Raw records
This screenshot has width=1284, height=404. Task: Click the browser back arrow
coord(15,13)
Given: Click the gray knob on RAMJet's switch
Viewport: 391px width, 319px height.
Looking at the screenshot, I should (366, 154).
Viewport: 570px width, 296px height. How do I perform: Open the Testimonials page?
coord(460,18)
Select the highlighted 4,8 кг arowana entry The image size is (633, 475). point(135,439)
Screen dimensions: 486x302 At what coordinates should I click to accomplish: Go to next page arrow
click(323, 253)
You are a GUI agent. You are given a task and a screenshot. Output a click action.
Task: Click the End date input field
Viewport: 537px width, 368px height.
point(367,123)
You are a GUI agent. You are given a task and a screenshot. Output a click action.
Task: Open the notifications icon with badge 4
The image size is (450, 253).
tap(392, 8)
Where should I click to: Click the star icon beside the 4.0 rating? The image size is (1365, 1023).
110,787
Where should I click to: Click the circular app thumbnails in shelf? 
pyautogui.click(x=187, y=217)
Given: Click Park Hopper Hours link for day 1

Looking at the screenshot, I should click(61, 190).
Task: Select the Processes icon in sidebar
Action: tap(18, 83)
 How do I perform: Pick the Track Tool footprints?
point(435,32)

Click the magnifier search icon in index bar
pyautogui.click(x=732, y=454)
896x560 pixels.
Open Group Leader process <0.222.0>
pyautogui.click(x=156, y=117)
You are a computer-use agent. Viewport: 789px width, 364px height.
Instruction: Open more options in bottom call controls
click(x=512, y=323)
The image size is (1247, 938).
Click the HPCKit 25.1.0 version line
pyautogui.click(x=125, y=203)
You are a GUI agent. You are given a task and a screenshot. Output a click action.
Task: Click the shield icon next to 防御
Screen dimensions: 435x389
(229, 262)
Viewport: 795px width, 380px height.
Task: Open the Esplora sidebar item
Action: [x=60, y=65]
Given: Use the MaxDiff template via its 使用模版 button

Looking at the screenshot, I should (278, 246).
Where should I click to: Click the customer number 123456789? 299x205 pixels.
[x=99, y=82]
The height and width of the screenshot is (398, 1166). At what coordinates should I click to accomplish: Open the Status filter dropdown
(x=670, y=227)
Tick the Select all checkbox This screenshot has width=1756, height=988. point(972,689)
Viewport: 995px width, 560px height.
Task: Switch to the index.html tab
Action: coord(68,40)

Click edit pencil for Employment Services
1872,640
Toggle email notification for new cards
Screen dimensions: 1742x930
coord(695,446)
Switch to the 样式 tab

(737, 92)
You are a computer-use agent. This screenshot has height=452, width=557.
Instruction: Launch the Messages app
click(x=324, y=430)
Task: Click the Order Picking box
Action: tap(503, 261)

Work to do — Reproduce the lines from the start of the raw records through the line with "(x=670, y=227)", putting "magnifying glass" in place of "magnifier" and changing nothing else.

Solution to this problem —
This screenshot has width=1284, height=404. Task: Click the browser back arrow
coord(15,13)
Given: Click the gray knob on RAMJet's switch
Viewport: 391px width, 319px height.
Looking at the screenshot, I should (366, 154).
Viewport: 570px width, 296px height. How do I perform: Open the Testimonials page?
coord(460,18)
Select the highlighted 4,8 кг arowana entry The image size is (633, 475). point(135,439)
Screen dimensions: 486x302 At what coordinates should I click to accomplish: Go to next page arrow
click(323, 253)
You are a GUI agent. You are given a task and a screenshot. Output a click action.
Task: Click the End date input field
Viewport: 537px width, 368px height.
point(367,123)
You are a GUI agent. You are given a task and a screenshot. Output a click action.
Task: Open the notifications icon with badge 4
The image size is (450, 253).
tap(392, 8)
Where should I click to: Click the star icon beside the 4.0 rating? The image size is (1365, 1023).
110,787
Where should I click to: Click the circular app thumbnails in shelf? 
pyautogui.click(x=187, y=217)
Given: Click Park Hopper Hours link for day 1

Looking at the screenshot, I should click(61, 190).
Task: Select the Processes icon in sidebar
Action: tap(18, 83)
 How do I perform: Pick the Track Tool footprints?
point(435,32)

Click the magnifying glass search icon in index bar
pyautogui.click(x=732, y=454)
896x560 pixels.
Open Group Leader process <0.222.0>
pyautogui.click(x=156, y=117)
You are a computer-use agent. Viewport: 789px width, 364px height.
Instruction: Open more options in bottom call controls
click(x=512, y=323)
The image size is (1247, 938).
Click the HPCKit 25.1.0 version line
pyautogui.click(x=125, y=203)
You are a GUI agent. You are given a task and a screenshot. Output a click action.
Task: Click the shield icon next to 防御
Screen dimensions: 435x389
(229, 262)
Viewport: 795px width, 380px height.
Task: Open the Esplora sidebar item
Action: [x=60, y=65]
Given: Use the MaxDiff template via its 使用模版 button

Looking at the screenshot, I should (278, 246).
Where should I click to: Click the customer number 123456789? 299x205 pixels.
[x=99, y=82]
The height and width of the screenshot is (398, 1166). At what coordinates should I click to accomplish: Open the Status filter dropdown
(x=670, y=227)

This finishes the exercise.